Wangiri (One-Ring Scam)
A fraud where your phone rings once from an international number; calling back connects you to a premium-rate line that racks up charges.
Also known as: one-ring scam, missed-call scam, ring-and-run fraud
Last reviewed: 10 June 2026
Wangiri is a Japanese word meaning 'one ring and cut.' Scammers use automated dialers to call thousands of mobile numbers and hang up after a single ring, betting that curiosity will prompt the recipient to call back. The missed-call number is routed to a premium-rate or international revenue-share line, so every second the victim stays on hold or listens to music generates money for the fraudster.

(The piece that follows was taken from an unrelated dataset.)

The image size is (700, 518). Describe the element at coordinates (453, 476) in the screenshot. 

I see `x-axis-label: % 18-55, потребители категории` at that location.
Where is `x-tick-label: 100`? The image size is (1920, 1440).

The charges appear on the victim's phone bill, often buried under international call fees. The amounts per call are small — typically a few dollars — but when multiplied across thousands of victims the scam is highly profitable. Numbers commonly spoofed originate from Caribbean, Pacific, or African country codes that share revenue with US carriers under international agreements.

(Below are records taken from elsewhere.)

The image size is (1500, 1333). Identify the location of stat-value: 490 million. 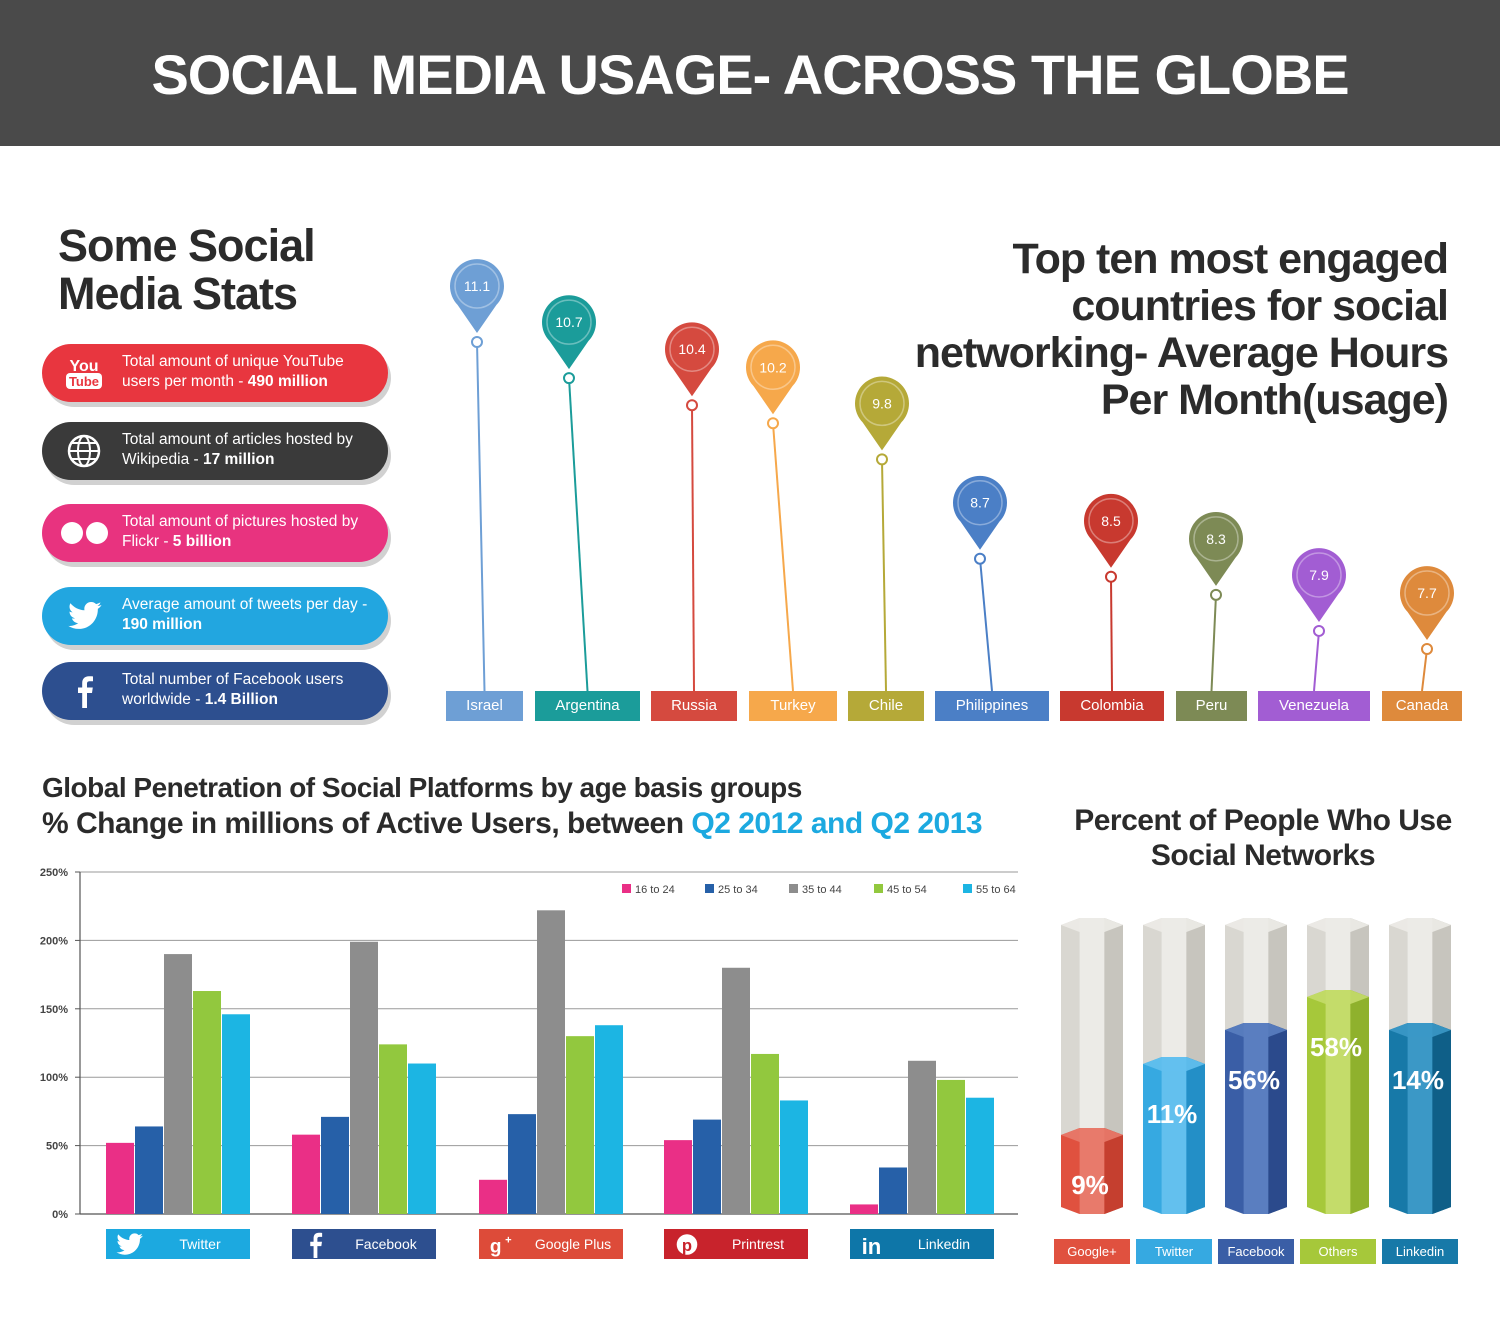
(288, 382).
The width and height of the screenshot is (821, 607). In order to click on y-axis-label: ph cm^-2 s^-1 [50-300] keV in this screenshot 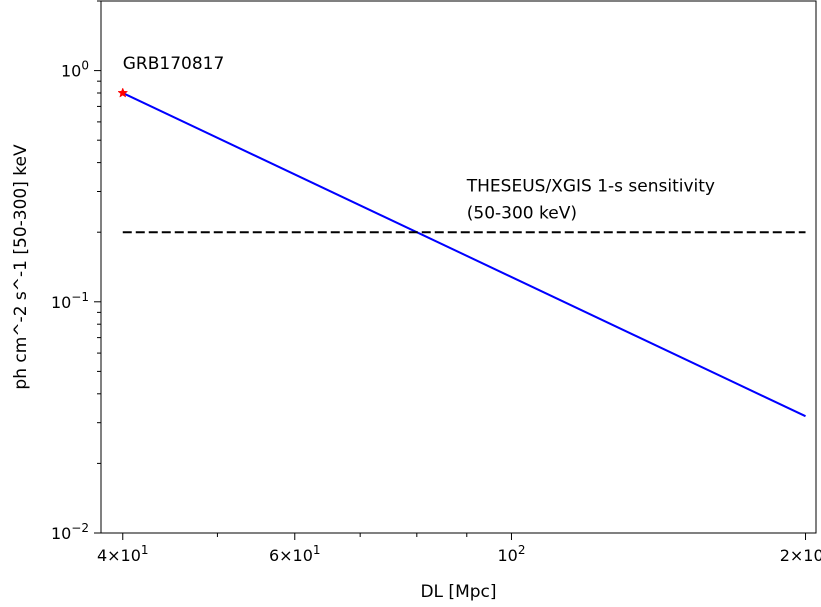, I will do `click(21, 267)`.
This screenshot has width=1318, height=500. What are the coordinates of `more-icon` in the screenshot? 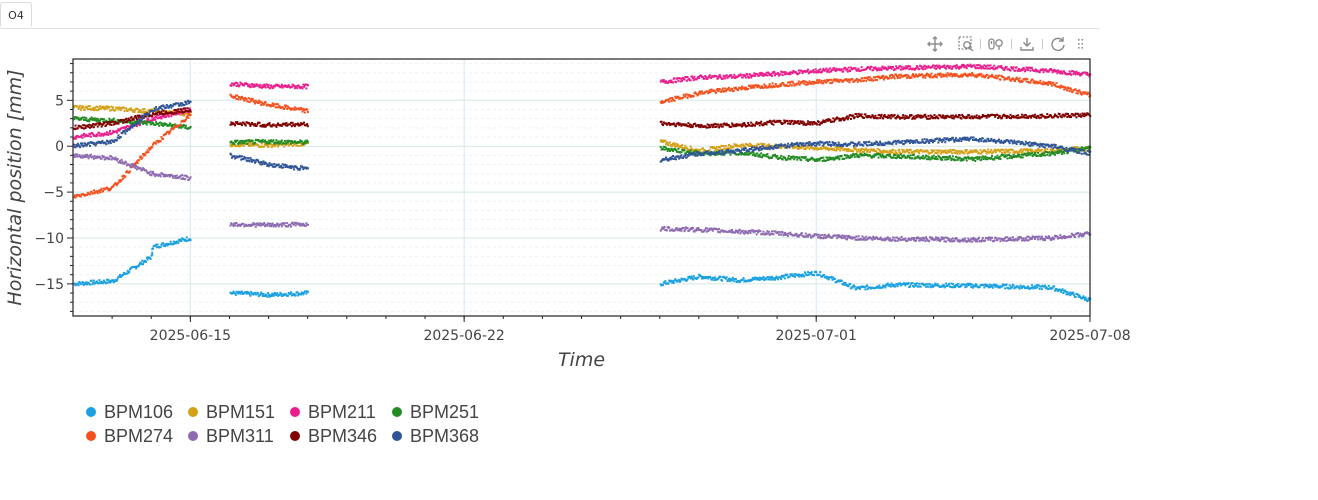 It's located at (1081, 44).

To protect yourself, ignore missed calls from unfamiliar international numbers and do not return them. If you suspect you have been caught, contact your carrier immediately to dispute the charge. Your carrier may waive it as a known fraud pattern.
Examples
- A mobile phone rings once at 3 am from a number starting +268; the owner calls back and is put on hold for several minutes while billed at premium rates.
- An automated dialer places 50,000 single-ring calls overnight; even a 1% callback rate generates significant illicit revenue.